• [What the task asks]:
Reproduce word for word, from the entries below, the line with "Viewport: 727px width, 545px height.", the line with "Given: Click the Цитата quote button", and every line between them, and nothing more.

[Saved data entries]
--------------------------------------------------

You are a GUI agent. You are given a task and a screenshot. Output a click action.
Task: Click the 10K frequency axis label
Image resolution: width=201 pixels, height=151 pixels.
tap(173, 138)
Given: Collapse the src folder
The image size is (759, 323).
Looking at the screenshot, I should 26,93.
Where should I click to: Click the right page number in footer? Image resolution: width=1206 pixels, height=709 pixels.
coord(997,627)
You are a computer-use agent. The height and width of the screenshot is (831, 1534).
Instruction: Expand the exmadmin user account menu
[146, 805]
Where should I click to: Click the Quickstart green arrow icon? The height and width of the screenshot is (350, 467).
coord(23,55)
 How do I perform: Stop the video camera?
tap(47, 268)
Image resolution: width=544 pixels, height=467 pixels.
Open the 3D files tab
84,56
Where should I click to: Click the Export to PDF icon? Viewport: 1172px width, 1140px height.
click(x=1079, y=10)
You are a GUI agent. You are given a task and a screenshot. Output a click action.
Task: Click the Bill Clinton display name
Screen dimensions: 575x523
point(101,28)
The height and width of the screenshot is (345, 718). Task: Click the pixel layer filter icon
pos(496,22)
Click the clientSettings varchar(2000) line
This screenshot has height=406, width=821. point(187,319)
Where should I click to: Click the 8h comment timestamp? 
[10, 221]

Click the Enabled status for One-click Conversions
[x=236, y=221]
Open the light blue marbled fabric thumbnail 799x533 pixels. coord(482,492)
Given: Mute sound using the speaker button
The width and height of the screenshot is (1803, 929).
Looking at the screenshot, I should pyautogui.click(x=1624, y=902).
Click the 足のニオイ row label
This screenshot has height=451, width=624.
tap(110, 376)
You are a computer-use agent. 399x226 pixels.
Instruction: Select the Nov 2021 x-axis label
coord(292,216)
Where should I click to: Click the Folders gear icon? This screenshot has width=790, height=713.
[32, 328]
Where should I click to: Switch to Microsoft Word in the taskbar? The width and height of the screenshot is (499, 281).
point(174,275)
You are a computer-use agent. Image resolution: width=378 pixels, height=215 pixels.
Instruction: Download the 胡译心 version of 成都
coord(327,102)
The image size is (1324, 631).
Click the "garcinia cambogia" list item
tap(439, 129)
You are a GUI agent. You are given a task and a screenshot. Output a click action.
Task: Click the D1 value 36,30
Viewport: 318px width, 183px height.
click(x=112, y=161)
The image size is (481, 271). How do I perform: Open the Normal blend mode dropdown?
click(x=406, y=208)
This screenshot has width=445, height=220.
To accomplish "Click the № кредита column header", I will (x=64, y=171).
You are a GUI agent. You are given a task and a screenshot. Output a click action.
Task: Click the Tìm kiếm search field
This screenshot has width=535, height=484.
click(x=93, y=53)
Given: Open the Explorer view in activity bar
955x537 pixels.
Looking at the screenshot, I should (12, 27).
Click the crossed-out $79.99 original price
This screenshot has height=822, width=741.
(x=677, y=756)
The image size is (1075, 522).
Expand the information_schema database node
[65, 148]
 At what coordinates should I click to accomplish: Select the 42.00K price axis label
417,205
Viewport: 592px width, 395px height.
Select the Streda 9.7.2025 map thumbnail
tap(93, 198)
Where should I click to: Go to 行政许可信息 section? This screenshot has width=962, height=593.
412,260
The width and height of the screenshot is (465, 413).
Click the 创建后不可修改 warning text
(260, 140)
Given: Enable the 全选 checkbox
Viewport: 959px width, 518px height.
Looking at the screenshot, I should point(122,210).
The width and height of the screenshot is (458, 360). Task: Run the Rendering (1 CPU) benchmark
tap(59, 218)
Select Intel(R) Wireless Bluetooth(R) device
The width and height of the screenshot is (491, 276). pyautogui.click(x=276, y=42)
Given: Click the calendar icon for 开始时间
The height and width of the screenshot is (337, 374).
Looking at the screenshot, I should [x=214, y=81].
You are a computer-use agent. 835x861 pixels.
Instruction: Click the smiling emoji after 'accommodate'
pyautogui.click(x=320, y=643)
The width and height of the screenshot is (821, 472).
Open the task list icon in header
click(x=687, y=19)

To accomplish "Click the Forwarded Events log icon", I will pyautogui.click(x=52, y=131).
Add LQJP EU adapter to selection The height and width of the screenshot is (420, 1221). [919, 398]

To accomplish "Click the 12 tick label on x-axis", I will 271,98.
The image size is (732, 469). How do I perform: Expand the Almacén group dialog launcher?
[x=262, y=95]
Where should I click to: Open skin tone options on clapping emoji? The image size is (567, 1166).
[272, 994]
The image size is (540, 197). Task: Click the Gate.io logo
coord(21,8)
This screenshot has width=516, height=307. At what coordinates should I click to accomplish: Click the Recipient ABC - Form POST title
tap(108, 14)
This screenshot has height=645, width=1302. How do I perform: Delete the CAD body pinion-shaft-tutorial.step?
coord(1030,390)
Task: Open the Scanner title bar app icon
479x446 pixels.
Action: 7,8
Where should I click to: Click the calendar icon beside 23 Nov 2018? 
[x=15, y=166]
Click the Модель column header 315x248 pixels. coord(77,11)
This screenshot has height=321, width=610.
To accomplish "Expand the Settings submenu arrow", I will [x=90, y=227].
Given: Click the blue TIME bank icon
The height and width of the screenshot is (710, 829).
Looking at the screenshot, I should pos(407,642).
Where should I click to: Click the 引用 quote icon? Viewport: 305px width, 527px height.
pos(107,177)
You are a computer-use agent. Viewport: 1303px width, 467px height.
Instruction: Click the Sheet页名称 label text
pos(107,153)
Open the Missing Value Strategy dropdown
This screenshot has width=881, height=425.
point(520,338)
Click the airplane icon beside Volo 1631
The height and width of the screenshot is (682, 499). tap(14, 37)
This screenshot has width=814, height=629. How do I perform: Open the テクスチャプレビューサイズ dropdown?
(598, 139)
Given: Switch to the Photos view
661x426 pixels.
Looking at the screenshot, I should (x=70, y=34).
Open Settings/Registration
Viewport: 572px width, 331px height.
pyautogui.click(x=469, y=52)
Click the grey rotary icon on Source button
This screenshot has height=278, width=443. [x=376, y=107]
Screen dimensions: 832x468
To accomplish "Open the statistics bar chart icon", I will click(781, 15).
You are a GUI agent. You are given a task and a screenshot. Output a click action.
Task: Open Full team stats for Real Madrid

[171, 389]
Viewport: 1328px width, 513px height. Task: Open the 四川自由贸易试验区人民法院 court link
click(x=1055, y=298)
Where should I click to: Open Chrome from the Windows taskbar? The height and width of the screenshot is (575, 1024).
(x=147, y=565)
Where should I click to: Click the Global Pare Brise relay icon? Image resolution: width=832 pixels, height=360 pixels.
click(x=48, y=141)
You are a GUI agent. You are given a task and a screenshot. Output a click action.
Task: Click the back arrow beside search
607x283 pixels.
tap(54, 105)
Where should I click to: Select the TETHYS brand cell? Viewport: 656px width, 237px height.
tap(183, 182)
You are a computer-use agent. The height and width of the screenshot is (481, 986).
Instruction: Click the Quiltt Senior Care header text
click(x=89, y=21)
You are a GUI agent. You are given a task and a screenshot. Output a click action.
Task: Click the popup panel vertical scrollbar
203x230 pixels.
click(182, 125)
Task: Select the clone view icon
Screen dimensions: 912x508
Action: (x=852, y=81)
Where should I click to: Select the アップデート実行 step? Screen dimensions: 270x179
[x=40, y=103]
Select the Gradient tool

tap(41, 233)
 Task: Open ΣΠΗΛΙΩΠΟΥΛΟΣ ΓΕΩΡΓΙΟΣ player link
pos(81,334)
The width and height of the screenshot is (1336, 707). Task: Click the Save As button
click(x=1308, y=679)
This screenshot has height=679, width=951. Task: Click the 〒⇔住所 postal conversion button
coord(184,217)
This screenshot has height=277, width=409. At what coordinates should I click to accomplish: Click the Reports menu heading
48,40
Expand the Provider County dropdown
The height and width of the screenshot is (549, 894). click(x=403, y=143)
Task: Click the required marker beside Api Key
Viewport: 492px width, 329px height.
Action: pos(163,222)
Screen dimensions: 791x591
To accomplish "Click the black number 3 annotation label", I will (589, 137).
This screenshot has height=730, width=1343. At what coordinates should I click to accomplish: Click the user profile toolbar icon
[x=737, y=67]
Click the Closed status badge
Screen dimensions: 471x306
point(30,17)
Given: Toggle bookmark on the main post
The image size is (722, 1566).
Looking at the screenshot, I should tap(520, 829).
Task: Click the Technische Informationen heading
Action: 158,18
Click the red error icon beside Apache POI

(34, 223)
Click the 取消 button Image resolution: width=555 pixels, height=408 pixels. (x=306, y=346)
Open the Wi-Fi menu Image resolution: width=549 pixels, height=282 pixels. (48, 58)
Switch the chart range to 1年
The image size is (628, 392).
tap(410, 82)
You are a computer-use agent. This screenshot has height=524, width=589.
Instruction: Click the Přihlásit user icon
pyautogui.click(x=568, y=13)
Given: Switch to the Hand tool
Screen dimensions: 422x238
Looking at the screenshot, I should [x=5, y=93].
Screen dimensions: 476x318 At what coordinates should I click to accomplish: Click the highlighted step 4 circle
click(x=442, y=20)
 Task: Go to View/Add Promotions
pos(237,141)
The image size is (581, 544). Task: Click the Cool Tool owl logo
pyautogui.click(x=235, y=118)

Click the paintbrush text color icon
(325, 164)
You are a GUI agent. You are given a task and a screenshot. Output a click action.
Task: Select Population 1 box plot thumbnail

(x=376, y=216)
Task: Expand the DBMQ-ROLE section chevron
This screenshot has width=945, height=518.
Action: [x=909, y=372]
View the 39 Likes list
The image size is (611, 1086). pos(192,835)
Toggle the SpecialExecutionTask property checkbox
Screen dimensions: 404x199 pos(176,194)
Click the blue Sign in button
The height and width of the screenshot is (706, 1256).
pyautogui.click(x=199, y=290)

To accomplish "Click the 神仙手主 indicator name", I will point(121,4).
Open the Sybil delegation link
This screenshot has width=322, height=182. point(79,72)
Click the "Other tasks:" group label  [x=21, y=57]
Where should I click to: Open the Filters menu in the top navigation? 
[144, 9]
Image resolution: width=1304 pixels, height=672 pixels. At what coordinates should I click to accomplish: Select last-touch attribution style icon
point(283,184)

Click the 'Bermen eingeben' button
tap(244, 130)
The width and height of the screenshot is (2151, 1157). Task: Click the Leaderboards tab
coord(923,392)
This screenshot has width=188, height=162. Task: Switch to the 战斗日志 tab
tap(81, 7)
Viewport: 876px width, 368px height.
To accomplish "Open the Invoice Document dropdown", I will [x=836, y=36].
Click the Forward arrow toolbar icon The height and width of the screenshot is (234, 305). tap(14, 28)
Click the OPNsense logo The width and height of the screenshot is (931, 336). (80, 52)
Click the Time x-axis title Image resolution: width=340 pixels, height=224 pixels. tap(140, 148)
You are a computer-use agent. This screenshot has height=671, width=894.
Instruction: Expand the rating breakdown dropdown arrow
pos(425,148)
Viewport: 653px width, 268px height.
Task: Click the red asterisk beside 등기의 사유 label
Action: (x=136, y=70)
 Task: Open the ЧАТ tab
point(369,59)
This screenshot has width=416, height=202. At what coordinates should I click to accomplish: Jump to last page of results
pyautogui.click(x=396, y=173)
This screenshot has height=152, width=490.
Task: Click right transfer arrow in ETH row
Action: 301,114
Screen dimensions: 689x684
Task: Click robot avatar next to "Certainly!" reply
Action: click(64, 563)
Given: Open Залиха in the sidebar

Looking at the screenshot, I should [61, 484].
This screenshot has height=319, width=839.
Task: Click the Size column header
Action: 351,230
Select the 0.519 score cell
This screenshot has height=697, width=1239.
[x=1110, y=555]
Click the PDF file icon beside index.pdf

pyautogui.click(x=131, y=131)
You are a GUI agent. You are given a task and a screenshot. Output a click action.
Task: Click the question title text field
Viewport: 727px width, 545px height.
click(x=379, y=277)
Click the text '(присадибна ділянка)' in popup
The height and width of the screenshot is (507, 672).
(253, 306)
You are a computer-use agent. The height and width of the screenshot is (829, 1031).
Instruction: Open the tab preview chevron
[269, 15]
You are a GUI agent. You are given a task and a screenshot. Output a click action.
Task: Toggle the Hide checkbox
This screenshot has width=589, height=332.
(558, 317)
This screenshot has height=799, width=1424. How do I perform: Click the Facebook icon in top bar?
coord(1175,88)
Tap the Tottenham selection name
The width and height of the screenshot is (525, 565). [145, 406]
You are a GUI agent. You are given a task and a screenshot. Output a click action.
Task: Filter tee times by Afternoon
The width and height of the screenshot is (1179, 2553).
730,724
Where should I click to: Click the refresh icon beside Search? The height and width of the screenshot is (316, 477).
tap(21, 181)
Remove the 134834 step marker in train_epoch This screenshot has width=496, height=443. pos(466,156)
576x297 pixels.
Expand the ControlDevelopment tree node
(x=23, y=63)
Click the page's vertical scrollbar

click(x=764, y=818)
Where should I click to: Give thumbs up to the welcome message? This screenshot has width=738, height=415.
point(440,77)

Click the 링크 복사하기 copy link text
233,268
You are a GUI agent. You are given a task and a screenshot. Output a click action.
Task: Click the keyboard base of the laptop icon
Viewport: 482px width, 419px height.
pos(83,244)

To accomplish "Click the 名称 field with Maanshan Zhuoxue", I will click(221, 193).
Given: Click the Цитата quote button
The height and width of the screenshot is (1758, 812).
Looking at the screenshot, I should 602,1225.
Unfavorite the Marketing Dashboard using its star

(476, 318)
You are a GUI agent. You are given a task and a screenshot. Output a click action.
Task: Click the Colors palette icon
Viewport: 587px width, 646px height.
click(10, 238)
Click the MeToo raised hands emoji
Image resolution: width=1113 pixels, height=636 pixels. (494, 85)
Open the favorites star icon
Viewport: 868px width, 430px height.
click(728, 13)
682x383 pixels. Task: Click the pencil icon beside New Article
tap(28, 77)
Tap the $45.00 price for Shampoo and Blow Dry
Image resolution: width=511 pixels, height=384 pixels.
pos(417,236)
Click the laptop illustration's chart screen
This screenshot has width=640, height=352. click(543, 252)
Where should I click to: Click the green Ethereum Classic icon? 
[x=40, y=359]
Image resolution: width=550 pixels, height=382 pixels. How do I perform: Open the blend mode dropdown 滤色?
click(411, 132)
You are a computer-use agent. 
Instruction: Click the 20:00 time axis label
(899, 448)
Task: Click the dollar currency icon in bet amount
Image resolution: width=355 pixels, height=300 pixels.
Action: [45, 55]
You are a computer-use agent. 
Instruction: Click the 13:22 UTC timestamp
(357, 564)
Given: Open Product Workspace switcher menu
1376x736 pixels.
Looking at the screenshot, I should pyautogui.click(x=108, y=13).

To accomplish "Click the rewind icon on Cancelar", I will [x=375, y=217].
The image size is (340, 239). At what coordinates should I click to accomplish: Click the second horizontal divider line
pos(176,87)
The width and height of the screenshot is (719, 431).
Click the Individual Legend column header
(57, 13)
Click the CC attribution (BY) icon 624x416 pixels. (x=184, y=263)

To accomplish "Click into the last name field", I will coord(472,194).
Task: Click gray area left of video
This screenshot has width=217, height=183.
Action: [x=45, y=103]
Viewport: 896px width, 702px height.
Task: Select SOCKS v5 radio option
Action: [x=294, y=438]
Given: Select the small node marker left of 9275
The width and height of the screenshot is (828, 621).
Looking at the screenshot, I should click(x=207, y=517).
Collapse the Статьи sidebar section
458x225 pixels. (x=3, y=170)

--------------------------------------------------

• [Completed exercise]:
Viewport: 727px width, 545px height.
click(x=379, y=277)
Click the text '(присадибна ділянка)' in popup
The height and width of the screenshot is (507, 672).
(253, 306)
You are a computer-use agent. The height and width of the screenshot is (829, 1031).
Instruction: Open the tab preview chevron
[269, 15]
You are a GUI agent. You are given a task and a screenshot. Output a click action.
Task: Toggle the Hide checkbox
This screenshot has width=589, height=332.
(558, 317)
This screenshot has height=799, width=1424. How do I perform: Click the Facebook icon in top bar?
coord(1175,88)
Tap the Tottenham selection name
The width and height of the screenshot is (525, 565). [145, 406]
You are a GUI agent. You are given a task and a screenshot. Output a click action.
Task: Filter tee times by Afternoon
The width and height of the screenshot is (1179, 2553).
730,724
Where should I click to: Click the refresh icon beside Search? The height and width of the screenshot is (316, 477).
tap(21, 181)
Remove the 134834 step marker in train_epoch This screenshot has width=496, height=443. pos(466,156)
576x297 pixels.
Expand the ControlDevelopment tree node
(x=23, y=63)
Click the page's vertical scrollbar

click(x=764, y=818)
Where should I click to: Give thumbs up to the welcome message? This screenshot has width=738, height=415.
point(440,77)

Click the 링크 복사하기 copy link text
233,268
You are a GUI agent. You are given a task and a screenshot. Output a click action.
Task: Click the keyboard base of the laptop icon
Viewport: 482px width, 419px height.
pos(83,244)

To accomplish "Click the 名称 field with Maanshan Zhuoxue", I will click(221, 193).
Given: Click the Цитата quote button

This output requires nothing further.